The 1930s were also a boom period for entertainment. Attending the cinema was a popular pastime and an escape from the poverty of the Great Depression. A number of cinemas were built, not only in the city centres of Perth and Fremantle, but also in the suburbs. The Cygnet Theatre was not the first cinema in the South Perth area; it was preceded by the picture shows held twice weekly at the Swan Street Hall (1922), the Gaiety Picture Theatre on the corner of Coode and Angelo Streets (1926) and the Hurlingham Picture Theatre on Canning Highway (1933). The Gaiety and Hurlingham were still in operation when the Como Theatre opened in 1938 as the most modern and up-to-date-cinema in the district, screening talkies for the first time.

The theatre was officially opened on 4 March 1938 by the Chairman of the South Perth Road Board, Abjornson. It was designed by William T. Leighton, the well-known interwar architect, and built by Ralph and Sons. In the late 1930s Leighton secured a reputation as a leading cinema designer for his work on several Perth cinemas, including the Piccadilly Theatre and Arcade, the Windsor Theatre in Nedlands, and the Astor Theatre in Mount Lawley. He was also behind the refurbishment of the Royal Theatre and Grand Theatre. The Como Theatre originally had both an indoor auditorium and an outdoor picture garden, which was serviced by one mechanised bio box. The tram and ferry services brought people from outside the area to the cinema.
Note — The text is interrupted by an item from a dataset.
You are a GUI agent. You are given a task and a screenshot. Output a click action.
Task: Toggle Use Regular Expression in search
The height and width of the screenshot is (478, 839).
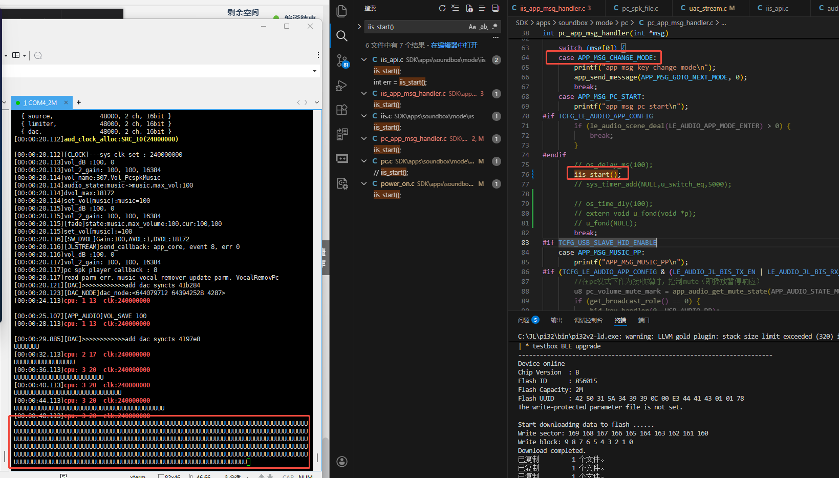click(x=494, y=27)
The theatre was renamed the Cygnet Theatre in the 1960s to associate it with the black swan logo of the Festival of Perth. Despite the name change, the original Broadway face type lettering stating The Como Theatre around the bio box still exists. The entrance and foyer of the cinema were rearranged in 1964, with the entry doors shifted west of the original entrance, and the original entrance area was converted into part of the confectionery counter. Air conditioning was installed in the cinema in October 1968 to combat the threat of television, but patronage continued to drop and the picture garden was demolished within a year. In 1981 alterations were made to the auditorium, with the seats in the front stalls removed and the other seating realigned.

In August 2004, the Heritage Council of Western Australia provided a grant to prepare a conservation plan for the cinema. In 2018, was spent making the building safe as the western wall and ceilings were at risk of collapse.

Following owners Grand Cinemas entering administration in December 2022, the theatre went independent and began operating as the Revival House, showing old films using 16 mm or 35 mm film.

==Architectural character==
The theatre reflects the architectural style popular in the inter-war period, using nautical motifs such as wavy lines, smooth flat curves and tubular handrails, with an architectural emphasis on both the horizontal and vertical aspects of the building.

The Como Theatre is an example of the Inter-War Functionalist style. Characteristics of this style are the asymmetrical massing of smooth geometric elements, and emphasis on exterior form reflecting internal function. The prominent central tower housed the bio box, which serviced both the indoor auditorium and the outdoor picture garden. Film canisters were hauled up to the bio box balcony from the street. The tower extends out in a fashionable streamlined curve and features a cantilevered balcony with steel railings, resembling the form of a modern ocean liner. The "liner" theme is reinforced by the three "port hole" windows on the exterior of the building. The stylistic influence of Le Corbusier, a functional Modernist architect, is evident in these forms and detail.

In the summer of 2013, American street artist Nils Westergard painted a portrait of Alfred Hitchcock on the western facing exterior wall of the building.

==Heritage value==
The Como Theatre was entered into the Register of the National Estate by the Australian Heritage Commission on 27 October 1998 and was classified by the National Trust (WA) on 2 May 1988 as the Cygnet Theatre. The building is also included on the City of South Perth's Municipal Inventory and was permanently listed on the State Register of Heritage Places on 30 June 1995.